• [WORK ORDER 1]
List every movie title the blog post names.
• [WORK ORDER 2]
Answer these from the blog post:
(a) Which movie started the writer's James Spader Netflix spiral?
(b) In the line Steff really wants to say, what does the suite cost per night?
(c) In the New Wave band, what does the drummer wear?
• [WORK ORDER 3]
Write out the part of the blog post starting at "No, I'm talking" and ending at "worth a writeup.".
____ PASSAGE SHOWN
Yeah, you thought I was talking about 'Pretty in Pink'? You must be high. 'Pretty in Pink' is not Netflix dreck (although thank god it is avail on the Instant, as is 'The Breakfast Club', 2 of the 4 basic 80s food groups - the other two being 'Fast Times' and '16 Candles'). I just really liked this grab of Steff being all cunty to Andie, when what he really wants to say is, "I've got a suite, even though it's only 400 bucks a night. Be my prom date!"
No, I'm talking about 'Tuff Turf'. (If it isn't already obvious, I can't be bothered to learn how to do my own screen grabs, so I just use whatever I trip over on the Google even if it's only obliquely relevant.) I kind of went into a James Spader Netflix dungeon by starting with 'Stargate' and spiraling all the way down to a Canadian TV movie he made where he runs around town with a hot alien bitch who wears her collar up. However, on the way down, I fell into this cinematic gem, and as it gave me the special tingles, I thought it was definitely worth a writeup.
First, examine this image:
...and rejoice. I cannot get enough of coked-up RDJ from back in teh day where he looked like he railed a fat one, wandered into the makeup trailer and slopped on a shit-ton of mascara and lipstick. He was like this in 'Weird Science', too, if less sweaty. But in that movie he was just a generic douche, whereas in this movie, he plays the drums in a bitchin' New Wave band wearing only suspenders, a Ray-Bans choker and leather pants!
________
____ DATASET RECORDS
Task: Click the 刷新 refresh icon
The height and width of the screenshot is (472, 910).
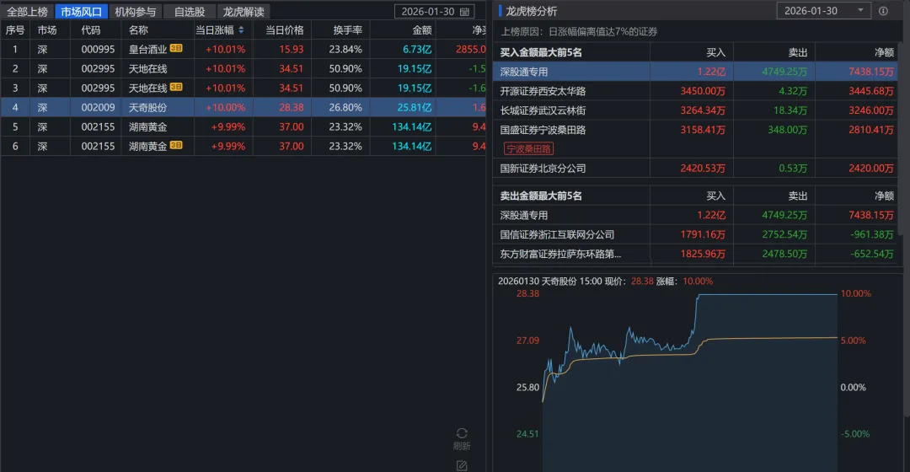Action: click(462, 433)
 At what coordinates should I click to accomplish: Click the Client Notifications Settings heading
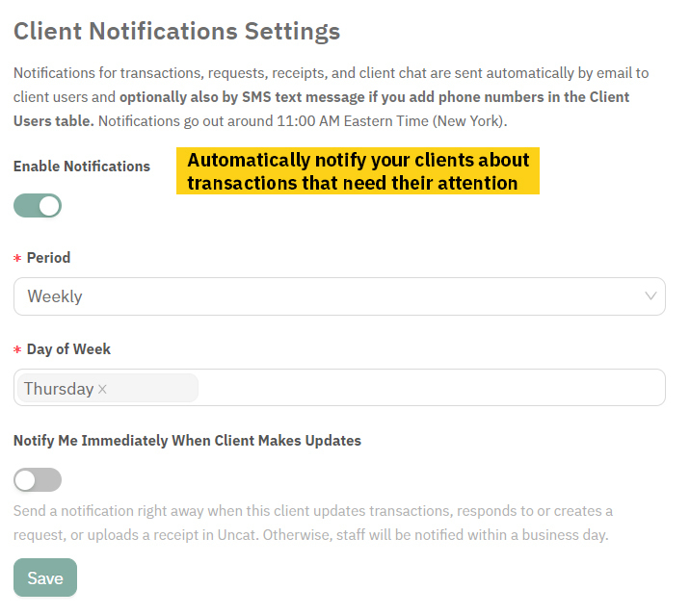pyautogui.click(x=176, y=31)
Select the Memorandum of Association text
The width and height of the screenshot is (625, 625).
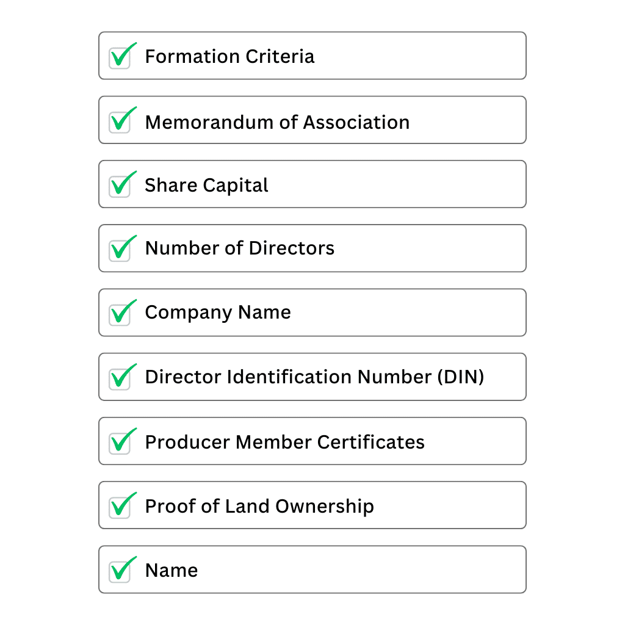tap(277, 122)
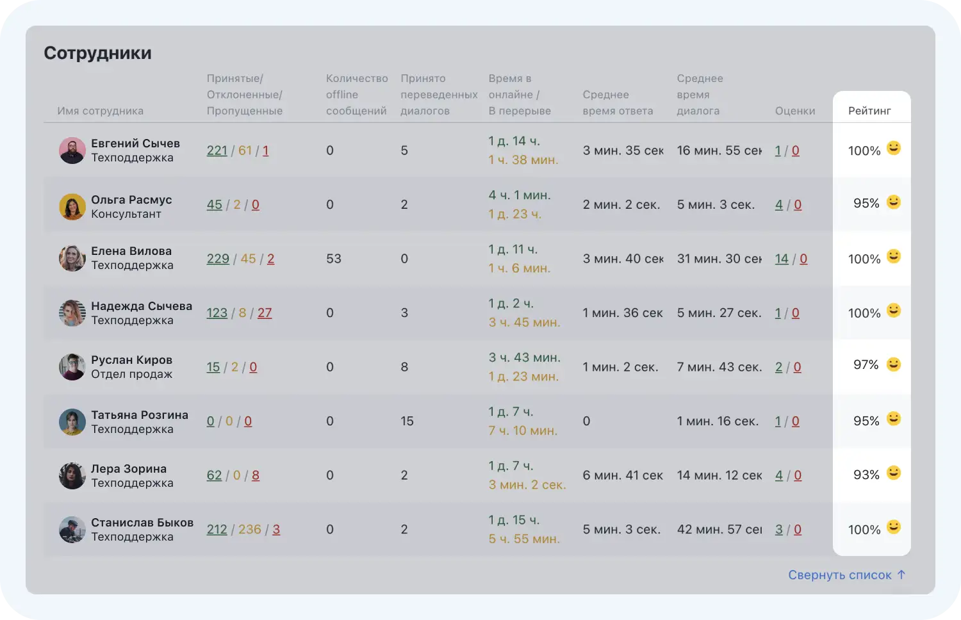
________
• [PROBLEM SOLUTION 1]
Pretty in Pink
The Breakfast Club
Fast Times
16 Candles
Tuff Turf
Stargate
Weird Science

• [PROBLEM SOLUTION 2]
(a) 'Stargate'
(b) 400 bucks
(c) Only suspenders, a Ray-Bans choker and leather pants

• [PROBLEM SOLUTION 3]
No, I'm talking about 'Tuff Turf'. (If it isn't already obvious, I can't be bothered to learn how to do my own screen grabs, so I just use whatever I trip over on the Google even if it's only obliquely relevant.) I kind of went into a James Spader Netflix dungeon by starting with 'Stargate' and spiraling all the way down to a Canadian TV movie he made where he runs around town with a hot alien bitch who wears her collar up. However, on the way down, I fell into this cinematic gem, and as it gave me the special tingles, I thought it was definitely worth a writeup.